Africa’s household and business spending will top $5.6tn by 2025 and its manufacturing output could reach $93bn, according to a new McKinsey & Company report.

The management consulting firm also forecasts the continent will become the world’s second fastest growing region after Asia over the next five years.

McKinsey’s Global Institute released Lions on The Move II: Realizing the potential of Africa’s economies on August 15, a sequel to its 2010 Africa survey which gained high circulation in business and policy circles.

“The original report was pivotal in getting more global firms to notice Africa’s positive economic trends,” says Atlantic Council senior Africa fellow Aubrey Hruby.

“It highlighted the continent’s market opportunities and added a lot of granularity to big sector and demographic trends that executives just could not overlook.”

Among the economic highlights, the first Lions survey emphasised an eight year average annual growth rate of 4.9 percent and that Africa’s 2008 GDP of $1.6tn-was equal to that of Brazil or Russia.

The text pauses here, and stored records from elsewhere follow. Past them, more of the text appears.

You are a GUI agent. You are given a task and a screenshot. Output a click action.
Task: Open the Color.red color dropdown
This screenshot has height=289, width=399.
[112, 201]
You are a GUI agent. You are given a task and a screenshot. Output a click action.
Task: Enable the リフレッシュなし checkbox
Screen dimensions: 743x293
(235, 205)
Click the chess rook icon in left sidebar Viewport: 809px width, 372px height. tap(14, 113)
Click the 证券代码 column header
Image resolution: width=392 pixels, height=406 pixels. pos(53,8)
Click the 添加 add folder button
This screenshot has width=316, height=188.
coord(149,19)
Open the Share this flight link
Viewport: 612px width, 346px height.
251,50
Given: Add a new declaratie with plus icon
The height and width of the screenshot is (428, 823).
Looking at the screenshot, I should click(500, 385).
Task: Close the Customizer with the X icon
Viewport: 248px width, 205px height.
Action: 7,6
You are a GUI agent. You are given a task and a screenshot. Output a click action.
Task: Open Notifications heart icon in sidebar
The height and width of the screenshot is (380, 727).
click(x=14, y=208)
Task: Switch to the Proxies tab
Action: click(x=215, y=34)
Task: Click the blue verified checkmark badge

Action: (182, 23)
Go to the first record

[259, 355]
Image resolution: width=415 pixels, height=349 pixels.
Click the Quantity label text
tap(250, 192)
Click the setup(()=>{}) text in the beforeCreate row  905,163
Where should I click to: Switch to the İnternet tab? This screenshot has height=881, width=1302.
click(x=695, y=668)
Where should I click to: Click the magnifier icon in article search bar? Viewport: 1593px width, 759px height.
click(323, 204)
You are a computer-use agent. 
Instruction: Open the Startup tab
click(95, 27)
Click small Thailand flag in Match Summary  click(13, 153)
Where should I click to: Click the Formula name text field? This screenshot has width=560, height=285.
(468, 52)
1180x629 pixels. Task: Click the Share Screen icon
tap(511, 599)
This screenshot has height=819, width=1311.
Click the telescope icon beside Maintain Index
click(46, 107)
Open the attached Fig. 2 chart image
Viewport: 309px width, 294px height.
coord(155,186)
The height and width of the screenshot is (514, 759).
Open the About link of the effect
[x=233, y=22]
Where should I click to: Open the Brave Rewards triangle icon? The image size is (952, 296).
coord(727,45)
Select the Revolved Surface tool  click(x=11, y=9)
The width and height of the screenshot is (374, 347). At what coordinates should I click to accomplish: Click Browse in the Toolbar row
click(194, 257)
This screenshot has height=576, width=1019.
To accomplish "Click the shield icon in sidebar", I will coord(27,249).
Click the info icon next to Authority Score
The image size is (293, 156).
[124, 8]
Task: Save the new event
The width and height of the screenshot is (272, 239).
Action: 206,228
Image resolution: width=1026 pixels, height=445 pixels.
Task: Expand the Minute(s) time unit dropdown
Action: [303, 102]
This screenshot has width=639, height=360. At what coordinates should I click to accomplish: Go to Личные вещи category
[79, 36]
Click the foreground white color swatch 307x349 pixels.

It also offered data to show this growth period was more than a commodities boom by tracking diversity in the continent’s economies, particularly Africa’s consumer markets which it projected to spend $1.4tn by 2020.

McKinsey’s 2016 Lions II report presents a positive yet more complex assessment for Africa’s aggregate economy.

On GDP, it notes the continent’s average growth fell to 3.3. percent from 2010-2015, adding that much of the emerging world experienced a slowdown over the same period due to “challenging global economic conditions”.

It also presents a pattern of divergence in the growth trajectories of the continent’s economies. Africa’s oil exporters are “experiencing sharp declines in growth, while others continue to accelerate their GDP expansion”, the authors write.

The report offers criteria to categorise African countries into two main groups–Stable Growers and Slow Growers.

Overall McKinsey concludes the continent’s outlook remains promising, highlighting that Africa’s GDP is “expanding faster than the world average”.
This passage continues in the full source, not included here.